I'm putting it out there, and I'm not ashamed: I have a crush on Hayden Christensen, and I have since Life As A House. There, I said it. I even watched the second Star Wars film because he was in it (though I couldn't bring myself to sit through the third. Please forgive me, Hayden.) I also think that he does have some acting chops (see Life As A House again) but I think often he doesn't put them to as full a use as he could. That's fine - many better actors do the same (good morning Robert De Niro.)

(he's writing down my phone number. I swear it.)

So, I watched Shattered Glass. Deal. It also has Peter Sarsgaard in a Golden Globe nominated role, and Chloƫ Sevigny, who is another I love. Though, and no disrespect intended, who the hell is Billy Ray? The director of the film is a bit of a mystery to me.

Shattered Glass is apparently the true story of one Stephen Glass, a young reporter and, subsequently, associate editor of The New Republic, a highly-regarded American journal that, at the time the film is set, was suffering from rapidly declining readership, despite the fact that it was the 'inflight magazine of Air Force One.' Glass (Christensen) is precocious and an incredible story-teller - he seems able to get the most amazing stories, pitch them in a very entertaining way, and them write them very well, all the while whilst being a very nice guy to all those at his workplace, no matter how overworked he may have been. The only problem is - was he making them up?

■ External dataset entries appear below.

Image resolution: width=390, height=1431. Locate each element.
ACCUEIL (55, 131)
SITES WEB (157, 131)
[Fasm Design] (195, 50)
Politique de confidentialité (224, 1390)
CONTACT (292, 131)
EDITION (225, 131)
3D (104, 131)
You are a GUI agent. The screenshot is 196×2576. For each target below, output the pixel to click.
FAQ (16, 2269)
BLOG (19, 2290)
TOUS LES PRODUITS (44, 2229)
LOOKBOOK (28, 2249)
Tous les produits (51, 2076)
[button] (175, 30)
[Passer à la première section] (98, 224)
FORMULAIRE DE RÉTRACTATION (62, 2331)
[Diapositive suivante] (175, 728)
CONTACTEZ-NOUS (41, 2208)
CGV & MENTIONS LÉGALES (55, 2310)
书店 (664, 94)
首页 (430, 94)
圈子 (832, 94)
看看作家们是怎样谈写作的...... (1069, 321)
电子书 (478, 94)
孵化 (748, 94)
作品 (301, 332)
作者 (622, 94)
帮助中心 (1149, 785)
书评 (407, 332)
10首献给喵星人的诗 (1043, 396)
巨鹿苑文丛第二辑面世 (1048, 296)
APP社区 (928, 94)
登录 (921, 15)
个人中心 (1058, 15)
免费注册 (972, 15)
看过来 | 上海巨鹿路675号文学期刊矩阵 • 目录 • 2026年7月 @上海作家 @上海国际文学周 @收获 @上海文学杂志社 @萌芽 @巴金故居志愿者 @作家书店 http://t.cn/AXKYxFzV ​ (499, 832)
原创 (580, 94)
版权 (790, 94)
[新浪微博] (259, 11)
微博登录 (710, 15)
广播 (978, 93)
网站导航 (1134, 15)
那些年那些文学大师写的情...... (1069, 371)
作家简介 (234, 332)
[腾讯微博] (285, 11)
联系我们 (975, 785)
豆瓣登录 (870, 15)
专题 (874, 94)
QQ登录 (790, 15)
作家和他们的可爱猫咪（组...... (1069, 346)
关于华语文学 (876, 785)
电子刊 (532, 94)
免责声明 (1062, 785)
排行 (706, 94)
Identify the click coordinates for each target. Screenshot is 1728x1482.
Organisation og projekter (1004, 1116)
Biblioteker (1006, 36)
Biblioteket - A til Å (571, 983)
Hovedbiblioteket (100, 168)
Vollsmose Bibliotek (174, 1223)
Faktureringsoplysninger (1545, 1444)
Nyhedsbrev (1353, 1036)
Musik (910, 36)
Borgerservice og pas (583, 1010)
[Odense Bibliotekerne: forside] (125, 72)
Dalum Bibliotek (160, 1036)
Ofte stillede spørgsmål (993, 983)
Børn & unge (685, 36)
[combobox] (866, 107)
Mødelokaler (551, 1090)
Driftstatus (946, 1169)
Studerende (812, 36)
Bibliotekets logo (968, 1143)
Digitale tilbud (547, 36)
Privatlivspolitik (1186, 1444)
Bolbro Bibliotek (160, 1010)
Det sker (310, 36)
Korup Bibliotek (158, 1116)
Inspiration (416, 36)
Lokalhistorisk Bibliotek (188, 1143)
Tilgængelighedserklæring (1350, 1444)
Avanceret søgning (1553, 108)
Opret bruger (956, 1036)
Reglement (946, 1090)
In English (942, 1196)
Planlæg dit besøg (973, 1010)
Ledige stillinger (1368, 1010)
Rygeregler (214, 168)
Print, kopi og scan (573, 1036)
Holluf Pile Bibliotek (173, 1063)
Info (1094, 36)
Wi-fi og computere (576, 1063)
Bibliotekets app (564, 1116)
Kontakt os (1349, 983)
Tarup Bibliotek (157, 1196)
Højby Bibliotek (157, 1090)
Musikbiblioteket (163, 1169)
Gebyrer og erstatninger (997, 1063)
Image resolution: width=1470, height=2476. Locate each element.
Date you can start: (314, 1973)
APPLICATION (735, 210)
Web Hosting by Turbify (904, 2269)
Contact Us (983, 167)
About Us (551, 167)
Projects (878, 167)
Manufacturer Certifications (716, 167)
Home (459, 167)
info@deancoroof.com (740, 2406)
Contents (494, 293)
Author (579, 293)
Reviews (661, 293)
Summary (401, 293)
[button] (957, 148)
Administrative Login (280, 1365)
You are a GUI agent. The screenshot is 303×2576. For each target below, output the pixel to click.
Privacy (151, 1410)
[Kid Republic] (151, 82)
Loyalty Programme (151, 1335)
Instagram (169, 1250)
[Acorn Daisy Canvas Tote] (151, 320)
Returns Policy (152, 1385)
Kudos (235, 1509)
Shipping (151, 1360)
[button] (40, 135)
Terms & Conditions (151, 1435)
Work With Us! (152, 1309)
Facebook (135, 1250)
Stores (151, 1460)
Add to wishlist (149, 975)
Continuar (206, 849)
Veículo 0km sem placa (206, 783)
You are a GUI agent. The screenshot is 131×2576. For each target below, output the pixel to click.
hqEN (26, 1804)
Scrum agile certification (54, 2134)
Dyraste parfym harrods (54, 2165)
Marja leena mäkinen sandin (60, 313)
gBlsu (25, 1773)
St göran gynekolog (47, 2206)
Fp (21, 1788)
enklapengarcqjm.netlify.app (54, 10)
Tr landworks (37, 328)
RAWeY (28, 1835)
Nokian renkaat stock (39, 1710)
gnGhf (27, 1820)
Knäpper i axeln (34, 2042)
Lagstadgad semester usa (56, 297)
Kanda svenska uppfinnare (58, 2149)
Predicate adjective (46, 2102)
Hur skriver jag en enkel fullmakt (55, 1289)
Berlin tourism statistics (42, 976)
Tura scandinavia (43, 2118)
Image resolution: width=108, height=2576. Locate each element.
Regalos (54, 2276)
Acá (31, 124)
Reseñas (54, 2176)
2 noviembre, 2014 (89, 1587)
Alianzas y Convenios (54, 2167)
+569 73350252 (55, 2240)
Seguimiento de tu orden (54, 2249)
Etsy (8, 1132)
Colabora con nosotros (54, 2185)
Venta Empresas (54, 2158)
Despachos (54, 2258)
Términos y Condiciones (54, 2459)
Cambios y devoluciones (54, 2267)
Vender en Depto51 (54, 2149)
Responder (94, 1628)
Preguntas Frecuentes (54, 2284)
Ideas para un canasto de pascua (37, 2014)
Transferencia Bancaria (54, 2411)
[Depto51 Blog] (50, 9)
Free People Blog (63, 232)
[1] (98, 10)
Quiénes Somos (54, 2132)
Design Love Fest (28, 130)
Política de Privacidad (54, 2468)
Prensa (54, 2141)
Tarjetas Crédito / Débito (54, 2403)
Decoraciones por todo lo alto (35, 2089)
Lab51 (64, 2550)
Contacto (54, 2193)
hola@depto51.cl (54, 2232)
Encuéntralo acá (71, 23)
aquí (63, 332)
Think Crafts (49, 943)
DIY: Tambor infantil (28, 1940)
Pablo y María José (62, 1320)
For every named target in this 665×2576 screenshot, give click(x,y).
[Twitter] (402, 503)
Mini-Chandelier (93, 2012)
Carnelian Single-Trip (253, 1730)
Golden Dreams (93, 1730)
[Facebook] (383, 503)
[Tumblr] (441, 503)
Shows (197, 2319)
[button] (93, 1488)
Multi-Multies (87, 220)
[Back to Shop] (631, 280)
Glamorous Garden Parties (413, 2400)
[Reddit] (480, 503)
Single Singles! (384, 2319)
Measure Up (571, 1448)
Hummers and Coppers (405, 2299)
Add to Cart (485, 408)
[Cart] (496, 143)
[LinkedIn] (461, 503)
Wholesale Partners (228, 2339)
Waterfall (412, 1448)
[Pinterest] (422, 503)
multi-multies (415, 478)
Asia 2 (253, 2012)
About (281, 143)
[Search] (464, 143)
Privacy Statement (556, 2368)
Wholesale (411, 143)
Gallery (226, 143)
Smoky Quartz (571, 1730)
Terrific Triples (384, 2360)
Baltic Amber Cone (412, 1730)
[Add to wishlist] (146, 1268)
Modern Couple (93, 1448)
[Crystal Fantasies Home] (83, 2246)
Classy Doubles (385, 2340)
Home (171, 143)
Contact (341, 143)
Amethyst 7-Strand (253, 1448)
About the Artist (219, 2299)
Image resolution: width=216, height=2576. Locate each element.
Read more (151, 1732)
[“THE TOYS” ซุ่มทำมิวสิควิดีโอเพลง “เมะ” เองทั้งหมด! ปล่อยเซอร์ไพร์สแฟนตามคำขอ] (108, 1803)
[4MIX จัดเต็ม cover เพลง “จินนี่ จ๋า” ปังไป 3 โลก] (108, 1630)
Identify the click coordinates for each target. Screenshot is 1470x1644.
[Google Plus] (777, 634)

Hank Azaria plays his very good initial editor Michael Kelly, who is fired and replaced by Glass' colleague Chuck Lane (Sarsgaard.) The story that creates the whirlwind of forgery accusations revolves around a hacker's conference and a very young hacker who seems to have signed a major contract with a tech firm that he hacked in order that they may police their security better. Forbes Digital journalist Adam Penenberg (Steve Zahn) begins to investigate, as this is exactly the sort of story they would like to run with, and begins to find massive inconsistencies in the story - and this is where the story goes.

It's a pretty lightweight film, but entertaining enough. Sarsgaard does an excellent job, but I do wonder why more attention wasn't given to Christensen, who seemed to pull through his freaky happiness and utter despair with a constant look of fear hovering somewhere in the background of his eyes. He was never quite trustworthy, no matter how well he sold his credentials and stories, and that isn't an easy feat to pull off.

Oh well, I don't think this is the last we've seen of Christensen (I bloody well hope not, at least.) Bring on some more drama though, boy. You can do it, you've shown it. Push yourself.

Shattered Glass: 3 stars.

1 comment:

  1. Hayden indeed is oddly charming even though he indeed is a bad actor. His performances in STAR TREK are positively horrible :) but I agree he should try more of those indie movies (it's not like he has a choice since nobody is offering him big roles in blockbusters anymore).